• **TASK PROMPT**
Print, exactly as written, every line from the first line of the records below through the line containing "Given: Click the console", and nothing further.

════════

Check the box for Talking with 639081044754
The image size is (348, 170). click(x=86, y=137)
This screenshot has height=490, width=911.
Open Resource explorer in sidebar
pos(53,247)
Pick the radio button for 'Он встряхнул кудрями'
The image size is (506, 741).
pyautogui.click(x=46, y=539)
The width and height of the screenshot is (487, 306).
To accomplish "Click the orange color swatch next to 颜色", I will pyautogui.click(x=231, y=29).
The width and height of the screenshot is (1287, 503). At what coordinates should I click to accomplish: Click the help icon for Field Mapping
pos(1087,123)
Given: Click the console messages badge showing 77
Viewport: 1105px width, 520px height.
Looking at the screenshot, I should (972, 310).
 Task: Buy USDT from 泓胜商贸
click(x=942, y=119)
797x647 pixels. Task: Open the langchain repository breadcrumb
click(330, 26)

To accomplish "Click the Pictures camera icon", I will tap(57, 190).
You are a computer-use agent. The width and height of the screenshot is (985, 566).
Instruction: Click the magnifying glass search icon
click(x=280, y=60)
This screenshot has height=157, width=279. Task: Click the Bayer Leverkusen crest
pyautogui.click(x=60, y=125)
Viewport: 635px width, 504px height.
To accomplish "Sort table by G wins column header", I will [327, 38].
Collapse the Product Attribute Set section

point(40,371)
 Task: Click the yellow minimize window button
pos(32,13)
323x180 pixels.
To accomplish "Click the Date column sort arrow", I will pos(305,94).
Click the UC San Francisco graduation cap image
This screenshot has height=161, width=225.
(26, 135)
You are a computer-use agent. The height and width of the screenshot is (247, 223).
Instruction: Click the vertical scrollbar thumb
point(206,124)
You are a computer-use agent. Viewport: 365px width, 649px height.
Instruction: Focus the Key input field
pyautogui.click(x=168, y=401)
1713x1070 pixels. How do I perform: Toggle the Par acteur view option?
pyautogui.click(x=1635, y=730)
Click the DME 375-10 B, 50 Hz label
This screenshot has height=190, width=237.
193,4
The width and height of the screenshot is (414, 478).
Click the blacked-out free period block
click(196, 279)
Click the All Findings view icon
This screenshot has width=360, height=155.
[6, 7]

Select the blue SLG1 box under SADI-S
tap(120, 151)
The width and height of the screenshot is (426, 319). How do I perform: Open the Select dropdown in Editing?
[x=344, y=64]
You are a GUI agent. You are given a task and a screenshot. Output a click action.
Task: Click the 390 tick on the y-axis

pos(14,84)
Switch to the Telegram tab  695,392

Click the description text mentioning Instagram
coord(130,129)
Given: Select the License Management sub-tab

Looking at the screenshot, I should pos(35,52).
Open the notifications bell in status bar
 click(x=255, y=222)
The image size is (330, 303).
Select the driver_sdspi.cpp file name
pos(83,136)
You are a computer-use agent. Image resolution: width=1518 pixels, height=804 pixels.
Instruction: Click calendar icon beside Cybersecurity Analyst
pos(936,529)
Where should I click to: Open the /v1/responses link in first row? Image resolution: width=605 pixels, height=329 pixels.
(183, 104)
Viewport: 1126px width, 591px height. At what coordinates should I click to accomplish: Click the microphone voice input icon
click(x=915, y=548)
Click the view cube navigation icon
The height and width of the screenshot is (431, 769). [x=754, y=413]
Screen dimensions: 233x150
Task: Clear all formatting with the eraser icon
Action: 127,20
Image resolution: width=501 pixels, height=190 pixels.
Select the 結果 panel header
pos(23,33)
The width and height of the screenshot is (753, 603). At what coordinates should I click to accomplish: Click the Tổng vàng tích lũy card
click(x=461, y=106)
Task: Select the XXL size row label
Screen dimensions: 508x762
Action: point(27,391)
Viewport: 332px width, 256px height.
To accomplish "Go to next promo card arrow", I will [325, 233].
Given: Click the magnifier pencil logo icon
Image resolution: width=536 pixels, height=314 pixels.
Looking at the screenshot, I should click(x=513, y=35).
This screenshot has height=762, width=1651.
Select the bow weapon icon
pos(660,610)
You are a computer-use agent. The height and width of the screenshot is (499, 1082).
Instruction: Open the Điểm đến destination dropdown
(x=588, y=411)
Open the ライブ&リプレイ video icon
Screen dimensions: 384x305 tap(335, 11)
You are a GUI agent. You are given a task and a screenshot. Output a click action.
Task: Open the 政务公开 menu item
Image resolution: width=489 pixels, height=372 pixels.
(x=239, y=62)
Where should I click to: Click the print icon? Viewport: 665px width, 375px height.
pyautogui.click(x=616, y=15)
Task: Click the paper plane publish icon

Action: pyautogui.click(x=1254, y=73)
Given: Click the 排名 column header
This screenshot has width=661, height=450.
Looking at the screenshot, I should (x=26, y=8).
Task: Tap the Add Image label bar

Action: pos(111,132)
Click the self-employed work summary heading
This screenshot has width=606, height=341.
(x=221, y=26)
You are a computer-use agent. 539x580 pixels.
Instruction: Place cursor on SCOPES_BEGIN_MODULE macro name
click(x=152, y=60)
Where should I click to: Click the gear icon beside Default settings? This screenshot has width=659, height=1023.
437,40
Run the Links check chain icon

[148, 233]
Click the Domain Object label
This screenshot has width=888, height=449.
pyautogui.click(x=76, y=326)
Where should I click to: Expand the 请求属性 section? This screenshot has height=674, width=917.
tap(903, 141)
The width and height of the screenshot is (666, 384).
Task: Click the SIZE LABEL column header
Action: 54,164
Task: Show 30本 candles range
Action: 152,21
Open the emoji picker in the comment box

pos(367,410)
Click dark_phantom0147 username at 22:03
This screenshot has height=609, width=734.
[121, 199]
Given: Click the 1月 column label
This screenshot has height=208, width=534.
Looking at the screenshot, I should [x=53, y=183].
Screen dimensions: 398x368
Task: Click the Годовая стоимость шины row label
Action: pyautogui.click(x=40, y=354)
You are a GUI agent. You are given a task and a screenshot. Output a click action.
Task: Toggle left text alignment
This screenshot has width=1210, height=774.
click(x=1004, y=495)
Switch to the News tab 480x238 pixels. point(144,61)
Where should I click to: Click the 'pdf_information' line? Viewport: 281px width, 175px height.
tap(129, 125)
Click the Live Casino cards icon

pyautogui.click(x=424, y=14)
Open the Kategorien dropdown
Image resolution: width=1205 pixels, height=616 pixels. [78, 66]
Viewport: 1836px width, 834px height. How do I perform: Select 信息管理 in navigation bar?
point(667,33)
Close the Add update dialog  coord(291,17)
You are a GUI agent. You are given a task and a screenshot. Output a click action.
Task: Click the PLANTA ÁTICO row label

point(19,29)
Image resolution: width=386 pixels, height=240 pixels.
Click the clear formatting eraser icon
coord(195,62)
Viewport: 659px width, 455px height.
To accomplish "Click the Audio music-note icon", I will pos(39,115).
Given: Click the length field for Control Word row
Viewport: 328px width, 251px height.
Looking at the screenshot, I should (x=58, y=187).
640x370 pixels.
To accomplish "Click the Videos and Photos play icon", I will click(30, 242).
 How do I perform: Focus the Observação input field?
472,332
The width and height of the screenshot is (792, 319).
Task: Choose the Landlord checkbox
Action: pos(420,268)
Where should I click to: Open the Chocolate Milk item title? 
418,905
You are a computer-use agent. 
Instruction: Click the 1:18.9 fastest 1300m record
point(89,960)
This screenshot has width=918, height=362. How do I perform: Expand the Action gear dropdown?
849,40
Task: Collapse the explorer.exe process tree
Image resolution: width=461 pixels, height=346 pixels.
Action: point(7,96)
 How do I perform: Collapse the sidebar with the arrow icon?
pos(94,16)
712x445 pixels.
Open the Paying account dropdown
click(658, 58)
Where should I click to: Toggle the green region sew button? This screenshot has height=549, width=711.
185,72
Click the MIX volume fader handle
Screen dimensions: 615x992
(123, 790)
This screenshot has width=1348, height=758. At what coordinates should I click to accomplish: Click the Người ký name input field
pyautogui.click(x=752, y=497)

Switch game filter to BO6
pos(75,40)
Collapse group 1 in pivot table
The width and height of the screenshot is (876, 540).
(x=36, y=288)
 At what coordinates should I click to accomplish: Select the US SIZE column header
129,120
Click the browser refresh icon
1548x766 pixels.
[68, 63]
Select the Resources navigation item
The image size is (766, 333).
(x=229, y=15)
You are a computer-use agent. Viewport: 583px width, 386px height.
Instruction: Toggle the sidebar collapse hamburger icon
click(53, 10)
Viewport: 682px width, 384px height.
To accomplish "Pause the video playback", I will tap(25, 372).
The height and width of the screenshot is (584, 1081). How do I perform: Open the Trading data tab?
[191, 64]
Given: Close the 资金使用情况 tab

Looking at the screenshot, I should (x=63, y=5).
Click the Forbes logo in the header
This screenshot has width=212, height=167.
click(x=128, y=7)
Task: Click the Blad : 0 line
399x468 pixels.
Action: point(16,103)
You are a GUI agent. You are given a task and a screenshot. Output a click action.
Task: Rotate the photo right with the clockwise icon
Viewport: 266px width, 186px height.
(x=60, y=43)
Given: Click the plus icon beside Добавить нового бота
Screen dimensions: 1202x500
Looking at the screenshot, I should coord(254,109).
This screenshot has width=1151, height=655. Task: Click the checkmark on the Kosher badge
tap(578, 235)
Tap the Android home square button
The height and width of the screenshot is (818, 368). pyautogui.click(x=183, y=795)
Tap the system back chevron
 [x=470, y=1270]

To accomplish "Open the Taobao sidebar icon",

════════

• **REPLY**
Check the box for Talking with 639081044754
The image size is (348, 170). click(x=86, y=137)
This screenshot has height=490, width=911.
Open Resource explorer in sidebar
pos(53,247)
Pick the radio button for 'Он встряхнул кудрями'
The image size is (506, 741).
pyautogui.click(x=46, y=539)
The width and height of the screenshot is (487, 306).
To accomplish "Click the orange color swatch next to 颜色", I will pyautogui.click(x=231, y=29).
The width and height of the screenshot is (1287, 503). At what coordinates should I click to accomplish: Click the help icon for Field Mapping
pos(1087,123)
Given: Click the console messages badge showing 77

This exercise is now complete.